Datum inwerkingtreding | Terugwerkende kracht tot en met | Datum uitwerkingtreding | Betreft | Datum ondertekening Bron bekendmaking | Kenmerk voorstel |
---|---|---|---|---|---|
01-04-2011 | nieuwe regeling | 22-03-2011 Provinciaal blad, 2011, 9 | collegevoorstel 1117455 |
BELEIDSREGEL ONTHEFFING GEMEENTELIJKE ZORGPLICHT STEDELIJK AFVALWATER FLEVOLAND 2011
Gedeputeerde Staten van Flevoland,
Overwegende dat het wenselijk is duidelijkheid te geven over het provinciaal beleid om in het belang van de bescherming van het milieu ontheffing te verlenen van de gemeentelijke verplichting inzake het zorgdragen voor de inzameling en het transport van stedelijk afvalwater,
Gelet op artikel 4:81, eerste lid van de Algemene wet bestuursrecht en artikel 10.33, derde en vierde lid van de Wet milieubeheer (Wm),
Vast te stellen de navolgende:
BELEIDSREGEL ONTHEFFING GEMEENTELIJKE ZORGPLICHT STEDELIJK AFVALWATER FLEVOLAND 2011
Op grond van artikel 10.33 van de Wm dient de gemeente zorg te dragen voor de inzameling en transport van stedelijk afvalwater dat vrijkomt bij de binnen het grondgebied van de gemeente gelegen percelen (hierna: de zorgplicht). De gemeente kan de zorgplicht op twee manieren invullen. Enerzijds door de aanleg van riolering en adequaat beheer daarvan en/of anderzijds door gebruik te maken van afzonderlijke systemen of andere passende systemen, indien daarmee eenzelfde graad van milieubescherming wordt bereikt. Op verzoek van burgemeester en wethouders kunnen gedeputeerde staten uit milieuoogpunt ontheffing van de zorgplicht verlenen. In die delen van het buitengebied waarvoor ontheffing wordt verleend, moeten burgers en bedrijven dan zelf zorgen voor verwijdering van huishoudelijk afvalwater.
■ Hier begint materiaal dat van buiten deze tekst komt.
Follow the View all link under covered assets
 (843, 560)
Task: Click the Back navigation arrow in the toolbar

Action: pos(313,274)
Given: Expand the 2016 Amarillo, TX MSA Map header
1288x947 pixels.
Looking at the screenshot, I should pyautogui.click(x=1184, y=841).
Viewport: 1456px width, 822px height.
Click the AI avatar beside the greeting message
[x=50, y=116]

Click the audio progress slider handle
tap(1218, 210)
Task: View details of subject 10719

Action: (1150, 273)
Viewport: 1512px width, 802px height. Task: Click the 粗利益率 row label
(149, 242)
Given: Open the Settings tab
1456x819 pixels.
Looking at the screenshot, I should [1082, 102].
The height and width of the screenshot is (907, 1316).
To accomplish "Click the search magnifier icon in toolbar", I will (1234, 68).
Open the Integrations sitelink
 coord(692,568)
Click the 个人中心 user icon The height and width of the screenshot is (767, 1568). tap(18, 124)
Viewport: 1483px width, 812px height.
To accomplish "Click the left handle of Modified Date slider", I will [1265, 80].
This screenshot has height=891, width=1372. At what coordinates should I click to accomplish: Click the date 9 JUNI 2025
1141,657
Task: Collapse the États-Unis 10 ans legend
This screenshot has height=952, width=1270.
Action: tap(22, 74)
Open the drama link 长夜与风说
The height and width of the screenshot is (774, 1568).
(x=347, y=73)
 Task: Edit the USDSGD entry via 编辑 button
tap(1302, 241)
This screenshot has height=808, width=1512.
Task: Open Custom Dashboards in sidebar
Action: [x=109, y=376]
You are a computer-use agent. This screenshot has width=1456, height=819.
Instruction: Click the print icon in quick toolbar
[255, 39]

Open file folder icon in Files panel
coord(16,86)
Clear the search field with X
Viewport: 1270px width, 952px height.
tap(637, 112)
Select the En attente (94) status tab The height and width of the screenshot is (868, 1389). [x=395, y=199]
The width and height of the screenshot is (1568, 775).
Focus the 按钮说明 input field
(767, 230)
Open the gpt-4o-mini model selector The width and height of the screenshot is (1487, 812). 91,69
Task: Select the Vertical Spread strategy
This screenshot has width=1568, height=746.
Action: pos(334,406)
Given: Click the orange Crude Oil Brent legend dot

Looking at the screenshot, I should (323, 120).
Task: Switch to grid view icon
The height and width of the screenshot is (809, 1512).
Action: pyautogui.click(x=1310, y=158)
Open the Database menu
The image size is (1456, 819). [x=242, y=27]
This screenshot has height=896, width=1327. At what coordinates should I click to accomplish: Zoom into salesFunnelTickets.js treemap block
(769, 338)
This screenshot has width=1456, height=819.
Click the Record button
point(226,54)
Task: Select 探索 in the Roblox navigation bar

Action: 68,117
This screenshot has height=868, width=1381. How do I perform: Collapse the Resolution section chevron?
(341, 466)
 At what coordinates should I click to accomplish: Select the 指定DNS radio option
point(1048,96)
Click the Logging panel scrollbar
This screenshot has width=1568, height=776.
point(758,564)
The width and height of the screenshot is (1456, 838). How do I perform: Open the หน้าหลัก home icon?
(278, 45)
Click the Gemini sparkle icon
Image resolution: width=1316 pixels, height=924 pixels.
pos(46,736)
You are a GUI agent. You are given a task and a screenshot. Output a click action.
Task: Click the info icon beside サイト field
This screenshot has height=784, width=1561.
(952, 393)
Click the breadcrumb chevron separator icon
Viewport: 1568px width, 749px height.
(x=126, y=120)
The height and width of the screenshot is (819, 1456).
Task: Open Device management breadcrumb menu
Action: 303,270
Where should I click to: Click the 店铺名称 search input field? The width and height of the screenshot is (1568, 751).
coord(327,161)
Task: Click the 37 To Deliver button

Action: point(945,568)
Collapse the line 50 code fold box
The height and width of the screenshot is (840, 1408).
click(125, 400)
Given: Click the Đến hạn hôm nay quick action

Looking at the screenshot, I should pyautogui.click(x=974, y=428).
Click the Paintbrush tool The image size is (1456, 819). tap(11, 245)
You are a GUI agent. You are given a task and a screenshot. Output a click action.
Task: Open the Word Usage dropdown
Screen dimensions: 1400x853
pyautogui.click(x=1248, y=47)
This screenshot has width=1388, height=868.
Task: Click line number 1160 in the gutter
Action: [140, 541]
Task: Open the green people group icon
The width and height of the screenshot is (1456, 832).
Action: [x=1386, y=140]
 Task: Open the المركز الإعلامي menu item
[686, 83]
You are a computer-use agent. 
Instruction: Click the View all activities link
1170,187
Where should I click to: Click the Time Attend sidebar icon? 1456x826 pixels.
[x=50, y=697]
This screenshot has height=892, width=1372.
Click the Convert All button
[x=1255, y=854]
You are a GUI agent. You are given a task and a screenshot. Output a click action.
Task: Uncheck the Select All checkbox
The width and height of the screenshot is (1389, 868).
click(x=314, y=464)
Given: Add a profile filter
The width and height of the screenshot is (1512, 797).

Met deze beleidsregel geven gedeputeerde staten inzicht in het beleid dat zij hanteren met betrekking tot het verlenen van een ontheffing van de zorgplicht.
Een ontheffing wordt alleen verleend voor een gedeelte van het grondgebied van de gemeente dat is gelegen buiten de bebouwde kom of voor een bebouwde kom van waaruit afvalwater met minder dan 2000 inwonerequivalenten wordt geloosd. Voor de bepaling van de grens van de bebouwde kom wordt uitgegaan van de grenzen van de bebouwde kom of kommen die op grond van artikel 20a, eerste lid, van de Wegenverkeerswet 1994 bij besluit van de gemeenteraad zijn vastgesteld.
Bij een verzoek tot ontheffing van de zorgplicht beoordelen gedeputeerde staten of in het belang van de bescherming van het milieu ontheffing kan worden verleend. Gedeputeerde Staten achten het vanuit milieuoogpunt van belang dat in ieder geval:
Ad. 1. De verwijdering van het stedelijk afvalwater wordt gewaarborgd door de minimumvereisten die in de (lozing)besluiten op grond van de Wet milieubeheer, Wet bodembescherming en de Waterwet zijn gesteld aan lozingen van stedelijk afvalwater. Indien tussen de betrokken partijen aanvullende afspraken worden gemaakt over de sanering van ongerioleerde lozingen dient in ieder geval duidelijkheid te bestaan over de verantwoordelijkheden van de verschillende partijen. Bij restlozing op het oppervlaktewater dient overeenstemming te bestaan tussen de gemeente en de waterbeheerder.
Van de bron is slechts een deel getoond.